21 October 2019

Another Reddit Special on Consciousness

When I am really drunk, I consciously experience hours of life which, upon awakening from a blackout several hours later, I have no recollection.

We know the brain stores memories, and we know the brain is necessary for conscious experience as we can relate it. It seems to me like our narrative concerning conscious experience is inextricably tainted by the reliance on memory, which is quite obviously an imperfect record of conscious experience and which has the unfortunate property of being housed in the same organ we propose creates our conscious experience. That is to say: we rely on our memories of conscious experience to say that we are conscious now, while we are alive, but that we were not prior to birth and after death. If I had no memories, and you asked me if I was conscious yesterday, we would not be able to say that we were. If no one told me that I took my pants off and danced on the table at Denny's last night after I got five pints in me, I might have no basis to believe that it happened.

The fundamental problem I'm getting at here is that conscious experience is a reported phenomenon, and one which relies on an unreliable source. This is such an intractable problem that some have taken to arguing consciousness is in fact an illusion, to try to escape the problem another way - but to me this seems only to ask "who/what is being deceived?" or "does it matter whether it is an "illusion" or real," since it is the experience which matters so much to us that we afford it very special legal status, regardless of whether it is "real."

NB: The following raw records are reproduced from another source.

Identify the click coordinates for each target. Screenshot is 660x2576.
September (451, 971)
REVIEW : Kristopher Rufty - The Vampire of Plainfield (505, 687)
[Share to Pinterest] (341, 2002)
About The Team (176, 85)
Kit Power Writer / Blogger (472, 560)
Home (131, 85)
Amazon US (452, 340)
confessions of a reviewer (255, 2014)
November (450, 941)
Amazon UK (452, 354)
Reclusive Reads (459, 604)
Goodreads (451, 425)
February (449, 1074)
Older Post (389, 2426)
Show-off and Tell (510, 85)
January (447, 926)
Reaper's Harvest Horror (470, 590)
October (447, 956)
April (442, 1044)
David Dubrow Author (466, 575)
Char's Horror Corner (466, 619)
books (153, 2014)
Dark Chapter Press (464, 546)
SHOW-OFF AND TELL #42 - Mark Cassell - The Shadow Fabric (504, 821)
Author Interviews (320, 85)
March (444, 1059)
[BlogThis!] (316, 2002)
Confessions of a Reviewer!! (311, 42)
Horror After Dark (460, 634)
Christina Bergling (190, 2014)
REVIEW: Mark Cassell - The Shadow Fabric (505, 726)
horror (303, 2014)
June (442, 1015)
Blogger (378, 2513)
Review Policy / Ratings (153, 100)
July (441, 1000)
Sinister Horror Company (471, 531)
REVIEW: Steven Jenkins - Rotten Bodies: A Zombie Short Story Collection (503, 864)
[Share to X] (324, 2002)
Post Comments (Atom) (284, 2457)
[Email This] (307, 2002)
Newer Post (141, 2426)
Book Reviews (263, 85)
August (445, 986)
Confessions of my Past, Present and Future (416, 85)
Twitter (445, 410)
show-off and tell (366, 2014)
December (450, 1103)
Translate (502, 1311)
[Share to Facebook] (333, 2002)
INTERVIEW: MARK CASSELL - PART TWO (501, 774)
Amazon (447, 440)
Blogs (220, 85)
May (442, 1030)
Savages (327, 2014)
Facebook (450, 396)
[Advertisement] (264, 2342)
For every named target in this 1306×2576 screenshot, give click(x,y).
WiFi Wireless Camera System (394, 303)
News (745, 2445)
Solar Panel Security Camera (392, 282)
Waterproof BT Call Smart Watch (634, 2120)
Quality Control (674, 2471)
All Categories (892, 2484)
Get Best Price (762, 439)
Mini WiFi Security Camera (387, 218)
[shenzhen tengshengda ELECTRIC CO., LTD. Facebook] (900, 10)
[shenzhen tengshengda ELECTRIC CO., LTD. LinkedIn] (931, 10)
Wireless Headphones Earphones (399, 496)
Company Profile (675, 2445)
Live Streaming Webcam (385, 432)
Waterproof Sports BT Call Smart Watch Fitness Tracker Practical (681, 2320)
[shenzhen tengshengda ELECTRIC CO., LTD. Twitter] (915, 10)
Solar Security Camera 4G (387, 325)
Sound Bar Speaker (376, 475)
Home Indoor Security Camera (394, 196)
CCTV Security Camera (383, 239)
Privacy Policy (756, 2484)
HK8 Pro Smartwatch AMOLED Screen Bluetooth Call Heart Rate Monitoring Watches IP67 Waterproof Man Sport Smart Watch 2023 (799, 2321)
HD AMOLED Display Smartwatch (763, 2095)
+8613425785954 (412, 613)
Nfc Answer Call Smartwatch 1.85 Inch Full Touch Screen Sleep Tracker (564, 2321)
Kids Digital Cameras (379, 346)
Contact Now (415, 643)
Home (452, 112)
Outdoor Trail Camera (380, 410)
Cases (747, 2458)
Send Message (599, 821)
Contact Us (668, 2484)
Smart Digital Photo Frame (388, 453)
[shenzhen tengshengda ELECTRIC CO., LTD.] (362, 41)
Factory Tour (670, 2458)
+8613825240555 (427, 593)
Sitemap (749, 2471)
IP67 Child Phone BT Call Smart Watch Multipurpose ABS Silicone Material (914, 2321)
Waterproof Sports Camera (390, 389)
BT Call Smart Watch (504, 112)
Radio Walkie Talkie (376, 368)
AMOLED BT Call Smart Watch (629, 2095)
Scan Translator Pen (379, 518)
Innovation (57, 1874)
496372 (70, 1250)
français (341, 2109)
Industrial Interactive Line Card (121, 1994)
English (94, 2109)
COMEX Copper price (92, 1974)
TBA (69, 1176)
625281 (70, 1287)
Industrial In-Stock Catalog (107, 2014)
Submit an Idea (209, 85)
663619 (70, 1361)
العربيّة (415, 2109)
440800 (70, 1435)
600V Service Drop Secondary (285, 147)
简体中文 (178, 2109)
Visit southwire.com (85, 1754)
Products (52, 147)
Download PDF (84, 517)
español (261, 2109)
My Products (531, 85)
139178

The problem also sometimes is answered by investigating the neural correlate(s) of consciousness. If we can establish a neural correlate, then we can definitively say whether a brain is conscious or not. If I'm blackout drunk, you might plausibly inspect my brain and say "ah, but you are conscious right now; you just won't remember it later. I know this because you possess a brain state which corresponds to your normal waking experience." To many, however, this misses the point: the counterargument could go that you are not really escaping people's reported states: i.e. "yes, we all agree this is a brain state that correlates with what we call conscious experience." It does not provide evidence against the presence of conscious experience in systems which go unreported, because it does not establish that conscious states can only be realized in living brains, as opposed to other systems like slime molds, ant colonies, computers, or galactic dust clouds. Some think there may be special properties to certain systems which render them capable of conscious experience while others are not - this Type physicalism has its own thorny problems.

This leads some to escape the problem by ascribing conscious experience to all materials. There is something it is like, perhaps, to be an iron atom, so to speak - it's just that the iron atom has no way of remembering this or reporting it. Perhaps, they continue, conscious experience is a universal property of matter, and we are simply memory chauvinists. There are fun problems with this approach, too - if all things are conscious, then what does it mean that sometimes larger systems of matter, like human brains, apparently enjoy a conscious experience whose frame of reference is appropriately the system, not any of its individual constituents - though nothing is added to reality by the consideration of the system as whole? Maybe, they might answer, the proper frame of reference is the system as a whole - the universe. Any subsets of its contents may believe themselves individuals, but in fact this is like the conscious mind, blissfully unaware of its pervasive connection to the unconscious by dint of some quality in its present circumstance.

But by that point we are well beyond the realm of plausible investigation, and I am starting to think I should get a few more pints in me.